A client engaged HKA Data to deliver content from obituary data. Many obituaries request donations to charities – typically one that is supporting whatever issues the deceased faced. Their intention was to aggregate these names and sell them to the respective charity for fundraising purposes. As is often the case, considerably more value can be realized once the data are captured, cleaned and analysed. The system built by HKA was unique and extremely cost effective; the data captured precipitated a wealth of information.

The Challenge
To isolate the data in the publications, key with 100% accuracy the contents of about 4000 obituaries daily. Select subsets of the data, reformat it per the client’s need and delivery it in a file daily. Obituaries, published by public sources are not encumbered by copyright are free to use if credit is given to the source. Thousands of obituaries are published every day in Canada’s newspapers. Our job was to capture these data and format it per the requirements of the client. Accuracy was paramount, so from a data keying standpoint, the data had to be verified. This is usually done by proofreading; or double key entry (by a different operator). The latter is the standard for the highest accuracy.

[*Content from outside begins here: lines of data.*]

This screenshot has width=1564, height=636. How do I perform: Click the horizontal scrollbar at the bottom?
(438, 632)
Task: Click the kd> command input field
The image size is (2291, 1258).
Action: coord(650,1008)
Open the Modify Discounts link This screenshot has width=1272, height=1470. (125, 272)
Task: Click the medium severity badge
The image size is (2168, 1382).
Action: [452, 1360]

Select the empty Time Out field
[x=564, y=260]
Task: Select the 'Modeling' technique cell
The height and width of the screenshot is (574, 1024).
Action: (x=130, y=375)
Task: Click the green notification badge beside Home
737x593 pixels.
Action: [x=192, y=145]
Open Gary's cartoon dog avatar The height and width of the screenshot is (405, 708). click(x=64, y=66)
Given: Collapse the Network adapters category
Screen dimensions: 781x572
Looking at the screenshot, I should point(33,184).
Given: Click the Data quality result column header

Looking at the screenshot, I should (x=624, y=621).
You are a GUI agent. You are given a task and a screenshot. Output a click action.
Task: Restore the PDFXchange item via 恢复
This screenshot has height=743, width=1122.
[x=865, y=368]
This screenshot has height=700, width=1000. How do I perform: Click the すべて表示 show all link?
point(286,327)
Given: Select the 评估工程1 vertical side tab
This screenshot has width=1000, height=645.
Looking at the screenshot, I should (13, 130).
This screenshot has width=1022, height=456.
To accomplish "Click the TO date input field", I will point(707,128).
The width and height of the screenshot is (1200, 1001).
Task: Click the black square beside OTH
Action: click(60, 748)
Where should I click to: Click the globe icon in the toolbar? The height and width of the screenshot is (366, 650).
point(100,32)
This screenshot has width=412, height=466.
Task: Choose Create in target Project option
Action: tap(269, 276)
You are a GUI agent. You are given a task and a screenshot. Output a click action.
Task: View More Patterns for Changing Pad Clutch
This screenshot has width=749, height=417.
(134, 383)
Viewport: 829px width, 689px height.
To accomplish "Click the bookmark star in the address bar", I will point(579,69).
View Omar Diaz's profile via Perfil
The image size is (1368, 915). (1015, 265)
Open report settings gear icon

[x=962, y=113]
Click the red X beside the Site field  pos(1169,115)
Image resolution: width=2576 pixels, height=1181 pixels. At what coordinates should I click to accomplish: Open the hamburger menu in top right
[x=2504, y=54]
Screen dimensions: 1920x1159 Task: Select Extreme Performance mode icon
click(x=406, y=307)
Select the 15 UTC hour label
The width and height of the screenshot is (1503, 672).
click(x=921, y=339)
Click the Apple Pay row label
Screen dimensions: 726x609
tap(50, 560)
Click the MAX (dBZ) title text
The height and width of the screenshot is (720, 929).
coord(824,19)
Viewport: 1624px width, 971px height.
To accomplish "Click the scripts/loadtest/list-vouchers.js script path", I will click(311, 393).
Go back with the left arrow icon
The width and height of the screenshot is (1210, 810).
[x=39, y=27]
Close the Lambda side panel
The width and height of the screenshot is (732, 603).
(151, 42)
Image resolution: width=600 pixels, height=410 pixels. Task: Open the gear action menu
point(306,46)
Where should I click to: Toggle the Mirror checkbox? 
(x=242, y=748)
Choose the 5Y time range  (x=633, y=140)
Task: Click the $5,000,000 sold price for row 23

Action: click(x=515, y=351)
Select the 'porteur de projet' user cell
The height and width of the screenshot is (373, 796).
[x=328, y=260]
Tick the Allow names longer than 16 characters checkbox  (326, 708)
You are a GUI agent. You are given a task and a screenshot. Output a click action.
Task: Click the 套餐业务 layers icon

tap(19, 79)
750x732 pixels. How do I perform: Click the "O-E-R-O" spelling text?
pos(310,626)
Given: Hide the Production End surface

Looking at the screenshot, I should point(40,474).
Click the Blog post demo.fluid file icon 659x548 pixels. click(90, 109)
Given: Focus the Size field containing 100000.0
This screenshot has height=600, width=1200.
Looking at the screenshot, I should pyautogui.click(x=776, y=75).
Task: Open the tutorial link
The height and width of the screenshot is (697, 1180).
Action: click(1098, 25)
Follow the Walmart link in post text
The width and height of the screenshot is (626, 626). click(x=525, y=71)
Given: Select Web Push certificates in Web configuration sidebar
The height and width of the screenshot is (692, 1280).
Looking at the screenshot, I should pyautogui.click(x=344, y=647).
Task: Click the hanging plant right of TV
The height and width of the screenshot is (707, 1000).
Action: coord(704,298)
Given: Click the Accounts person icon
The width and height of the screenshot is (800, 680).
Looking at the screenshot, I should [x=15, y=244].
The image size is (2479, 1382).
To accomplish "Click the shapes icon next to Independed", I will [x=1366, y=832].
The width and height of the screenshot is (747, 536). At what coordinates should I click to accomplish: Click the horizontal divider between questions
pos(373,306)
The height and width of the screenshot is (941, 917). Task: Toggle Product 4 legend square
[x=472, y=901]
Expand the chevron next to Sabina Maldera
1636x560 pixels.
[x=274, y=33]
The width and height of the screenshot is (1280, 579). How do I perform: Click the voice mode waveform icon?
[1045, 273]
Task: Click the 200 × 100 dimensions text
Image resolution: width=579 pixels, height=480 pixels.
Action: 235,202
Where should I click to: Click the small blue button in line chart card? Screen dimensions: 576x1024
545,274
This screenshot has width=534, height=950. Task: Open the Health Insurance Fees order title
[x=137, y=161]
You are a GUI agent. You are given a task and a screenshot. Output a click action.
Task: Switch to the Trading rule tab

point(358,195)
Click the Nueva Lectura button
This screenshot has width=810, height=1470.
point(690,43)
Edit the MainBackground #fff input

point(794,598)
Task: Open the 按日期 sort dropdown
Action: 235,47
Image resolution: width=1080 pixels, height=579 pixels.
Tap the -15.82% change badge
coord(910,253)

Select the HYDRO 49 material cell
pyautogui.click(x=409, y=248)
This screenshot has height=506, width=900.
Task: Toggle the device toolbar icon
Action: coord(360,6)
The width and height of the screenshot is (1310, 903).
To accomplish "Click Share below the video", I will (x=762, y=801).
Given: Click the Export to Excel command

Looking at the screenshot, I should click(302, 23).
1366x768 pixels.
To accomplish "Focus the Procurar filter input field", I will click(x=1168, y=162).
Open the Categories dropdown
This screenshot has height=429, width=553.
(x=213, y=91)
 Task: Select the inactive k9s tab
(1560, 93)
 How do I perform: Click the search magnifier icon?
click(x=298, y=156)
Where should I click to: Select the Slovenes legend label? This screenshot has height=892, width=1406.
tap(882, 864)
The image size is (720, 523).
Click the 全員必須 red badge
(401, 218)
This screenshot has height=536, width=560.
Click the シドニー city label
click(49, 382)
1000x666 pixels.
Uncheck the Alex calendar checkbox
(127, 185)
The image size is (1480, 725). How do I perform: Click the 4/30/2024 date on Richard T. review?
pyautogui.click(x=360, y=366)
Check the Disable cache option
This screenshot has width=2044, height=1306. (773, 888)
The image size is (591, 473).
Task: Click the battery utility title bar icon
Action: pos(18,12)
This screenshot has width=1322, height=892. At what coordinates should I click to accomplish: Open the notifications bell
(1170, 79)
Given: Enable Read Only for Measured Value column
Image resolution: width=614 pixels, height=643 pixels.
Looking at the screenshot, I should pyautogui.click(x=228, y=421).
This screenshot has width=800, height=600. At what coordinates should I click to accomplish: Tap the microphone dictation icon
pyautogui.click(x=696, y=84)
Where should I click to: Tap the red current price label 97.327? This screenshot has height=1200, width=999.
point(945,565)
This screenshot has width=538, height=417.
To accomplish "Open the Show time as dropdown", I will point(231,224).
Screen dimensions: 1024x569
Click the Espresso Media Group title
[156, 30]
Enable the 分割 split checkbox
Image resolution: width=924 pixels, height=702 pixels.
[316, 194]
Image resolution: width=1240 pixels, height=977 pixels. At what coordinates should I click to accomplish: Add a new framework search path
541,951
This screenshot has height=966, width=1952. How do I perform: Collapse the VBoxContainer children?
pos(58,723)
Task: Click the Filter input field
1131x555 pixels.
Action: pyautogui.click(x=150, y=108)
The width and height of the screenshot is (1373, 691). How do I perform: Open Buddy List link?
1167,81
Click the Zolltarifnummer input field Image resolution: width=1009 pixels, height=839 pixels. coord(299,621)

Data Capture – an Innovative Solution
The obvious answer is to buy a newspaper and double-key the data needed. Start with 200 newspapers on subscription, locate the needed data and key it twice. The obvious resources: A manager, herds of keyers and a system to organize, reformat and export the data required. We designed an alternative: a highly scalable, 100% accurate system that required 3 people.

The Daily Procedure
A file was made of all the newspapers and their web site address. A program was developed to go to through the list of papers daily, access their web site, navigate to the obituary section and copy all the data into a file stored by HKA. If a web site was unavailable or the address changed, the application was adjusted and rerun. Once on file at HKA; programmatically the file was parsed by obituary and every word in the obituary copy was appended with a word count displayed above it as a superscript. The annotated obituary copy was displayed and a clerk noted the number above each word that had to be extracted from the copy. E.g. the name of the deceased may have been words 3 to 5, the date of death word 9 and the funeral home words 175 to 178. The required data could now be represented as a string of numbers.

The Data Extraction
The string of numbers was used to extract the underlying words from the obituary and stored in the relevant fields. The resulting data were programmatically verified (i.e. dates and times follow certain formats, and funeral homes were checked against a master database of funeral homes that was built by the system). Since no words were keyed, there were no data capture errors.

The Hidden Value
At the time there was no database of obituaries. Death notices were now searchable. The authourities found it very useful as a research tool; alumni associations used it to solicit funds as did countless charities. At a macro level it monitored deaths by area, by chronic disease and it could be used for pandemic surveillance. At its lowest level it could identify spouses and relatives. Funeral choices implied ethnicity and an accurate list of funeral homes and cemeteries was built. These data were also sold to third parties.

The HKA Advantage
With knowledge of what can be done and an innovative approach, this scalable solution was operated by one clerk who oversaw the operation and two data entry operators who merely keyed numbers. Over 4000 letter-perfect obituaries broken down by about 30 fields were delivered daily; the cost – about one-tenth of a typical data capture team. The accuracy – perfect. The client – thrilled.